-- Exercise directions --
Of all the entries below, retype only the lines from the one with "The image size is (205, 209)." through the one with "Given: Click the red lock", exactly as they appear.

-- Information provided --
-------------------------
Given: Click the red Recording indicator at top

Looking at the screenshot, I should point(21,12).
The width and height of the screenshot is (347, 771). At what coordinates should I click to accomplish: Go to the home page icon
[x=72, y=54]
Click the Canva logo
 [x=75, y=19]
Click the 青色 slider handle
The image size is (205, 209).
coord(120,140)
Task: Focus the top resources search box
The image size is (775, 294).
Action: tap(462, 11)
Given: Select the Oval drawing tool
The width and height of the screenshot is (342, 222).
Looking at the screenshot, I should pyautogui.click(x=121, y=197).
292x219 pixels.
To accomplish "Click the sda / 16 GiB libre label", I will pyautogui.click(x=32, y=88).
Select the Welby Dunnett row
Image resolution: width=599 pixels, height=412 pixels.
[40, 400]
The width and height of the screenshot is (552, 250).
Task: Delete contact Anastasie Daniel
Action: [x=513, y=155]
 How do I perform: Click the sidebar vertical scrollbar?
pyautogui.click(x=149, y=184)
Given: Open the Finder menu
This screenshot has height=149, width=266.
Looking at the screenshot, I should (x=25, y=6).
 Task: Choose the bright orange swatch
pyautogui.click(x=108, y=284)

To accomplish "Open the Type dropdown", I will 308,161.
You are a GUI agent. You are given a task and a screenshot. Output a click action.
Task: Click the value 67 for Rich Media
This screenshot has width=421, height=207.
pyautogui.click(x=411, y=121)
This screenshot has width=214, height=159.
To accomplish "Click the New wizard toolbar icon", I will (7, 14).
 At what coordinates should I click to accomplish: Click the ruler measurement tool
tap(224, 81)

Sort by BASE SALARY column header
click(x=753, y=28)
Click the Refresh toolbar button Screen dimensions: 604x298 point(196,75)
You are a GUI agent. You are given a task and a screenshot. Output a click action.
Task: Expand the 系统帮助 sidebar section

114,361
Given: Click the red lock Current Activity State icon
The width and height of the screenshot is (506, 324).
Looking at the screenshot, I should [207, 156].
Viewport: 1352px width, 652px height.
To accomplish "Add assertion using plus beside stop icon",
-------------------------
-- Written response --
The image size is (205, 209).
coord(120,140)
Task: Focus the top resources search box
The image size is (775, 294).
Action: tap(462, 11)
Given: Select the Oval drawing tool
The width and height of the screenshot is (342, 222).
Looking at the screenshot, I should pyautogui.click(x=121, y=197).
292x219 pixels.
To accomplish "Click the sda / 16 GiB libre label", I will pyautogui.click(x=32, y=88).
Select the Welby Dunnett row
Image resolution: width=599 pixels, height=412 pixels.
[40, 400]
The width and height of the screenshot is (552, 250).
Task: Delete contact Anastasie Daniel
Action: [x=513, y=155]
 How do I perform: Click the sidebar vertical scrollbar?
pyautogui.click(x=149, y=184)
Given: Open the Finder menu
This screenshot has height=149, width=266.
Looking at the screenshot, I should (x=25, y=6).
 Task: Choose the bright orange swatch
pyautogui.click(x=108, y=284)

To accomplish "Open the Type dropdown", I will 308,161.
You are a GUI agent. You are given a task and a screenshot. Output a click action.
Task: Click the value 67 for Rich Media
This screenshot has width=421, height=207.
pyautogui.click(x=411, y=121)
This screenshot has width=214, height=159.
To accomplish "Click the New wizard toolbar icon", I will (7, 14).
 At what coordinates should I click to accomplish: Click the ruler measurement tool
tap(224, 81)

Sort by BASE SALARY column header
click(x=753, y=28)
Click the Refresh toolbar button Screen dimensions: 604x298 point(196,75)
You are a GUI agent. You are given a task and a screenshot. Output a click action.
Task: Expand the 系统帮助 sidebar section

114,361
Given: Click the red lock Current Activity State icon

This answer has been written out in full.